Assuming that hunting, incidental netting and habitat degradation can all be curbed, recovery of this species back to the levels of the 1970s (which were already severely depleted) will take at least 120–160 years, constrained by the limited annual growth rate of seacow populations of 2–3%. Similarly, recovery from increasingly frequent episodes of coral bleaching has favored short-lived species that can quickly recolonize after disturbances. All of the major fishing grounds worldwide have also seen a shift to weedier, fastgrowing species that are inherently less resilient and more prone to environmental fluctuations.

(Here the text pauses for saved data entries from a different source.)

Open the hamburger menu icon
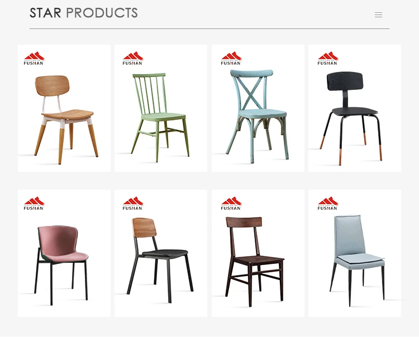The image size is (419, 337). click(x=378, y=15)
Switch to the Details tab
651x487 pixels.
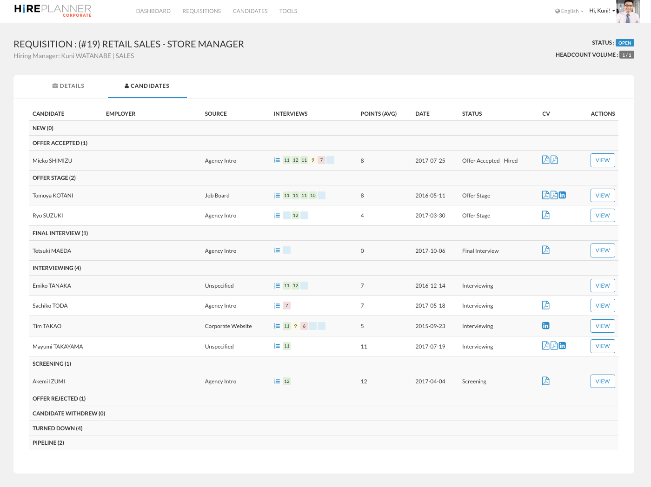coord(68,86)
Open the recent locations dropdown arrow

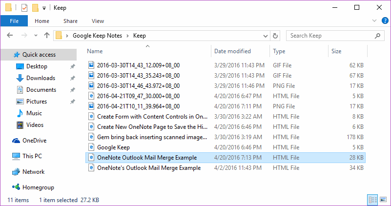pyautogui.click(x=36, y=36)
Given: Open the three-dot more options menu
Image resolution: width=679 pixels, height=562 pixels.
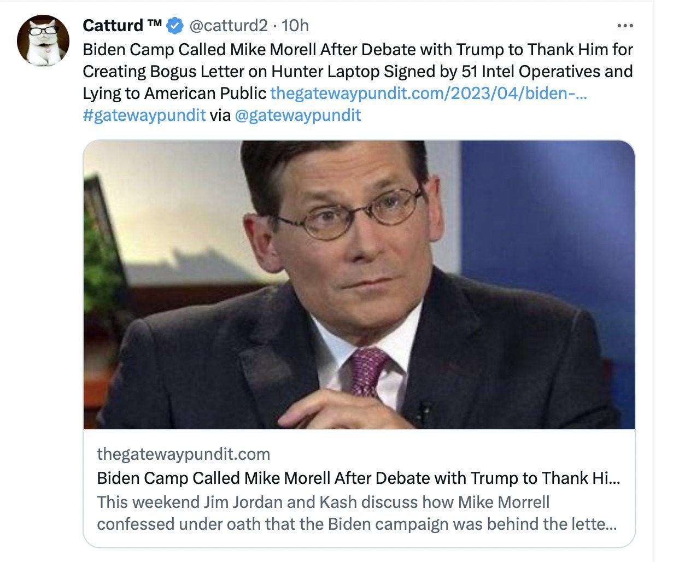Looking at the screenshot, I should pos(624,26).
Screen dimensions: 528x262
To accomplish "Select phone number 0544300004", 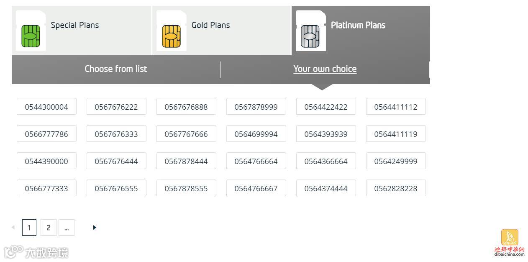I will click(x=46, y=107).
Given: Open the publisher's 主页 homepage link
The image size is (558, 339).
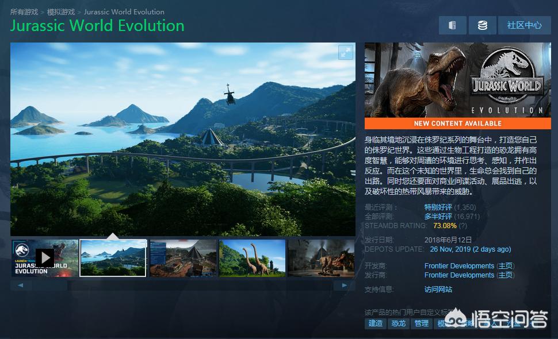Looking at the screenshot, I should [x=506, y=275].
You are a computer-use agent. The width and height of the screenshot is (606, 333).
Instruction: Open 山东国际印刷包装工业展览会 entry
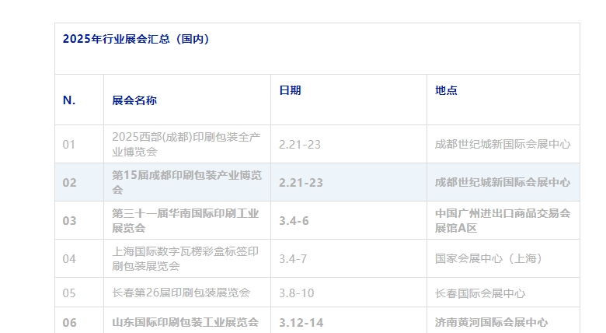point(186,322)
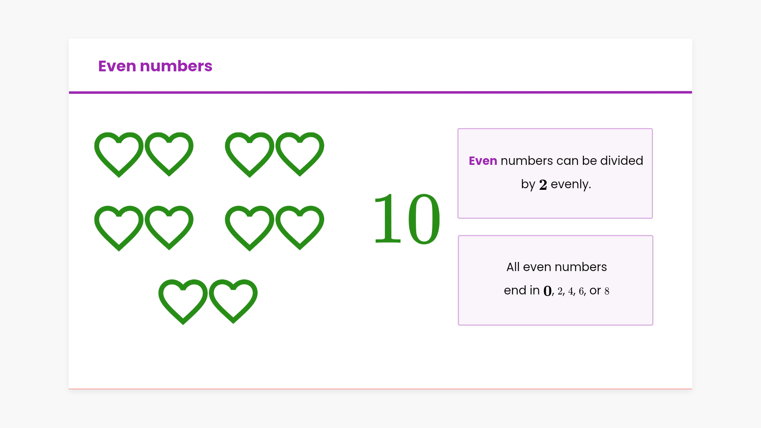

Alternate ecological states can be maintained by density-dependent mortality (e.g. owing to altered predator–prey ratios) or by density thresholds required for reproductive success. For example, regeneration of coral reefs can be inhibited by a surfeit of coral predators, by recruitment failure, and by blooms of toxic or structurally resilient algae that resist herbivory and smother juvenile corals. The concept of hysteresis recognizes that localized short-term reductions of human impacts will not ensure recovery to a pristine state. Similarly, the lack of recovery of collapsed fisheries a few years after fishing has eased does not prove that something else must have caused the decline.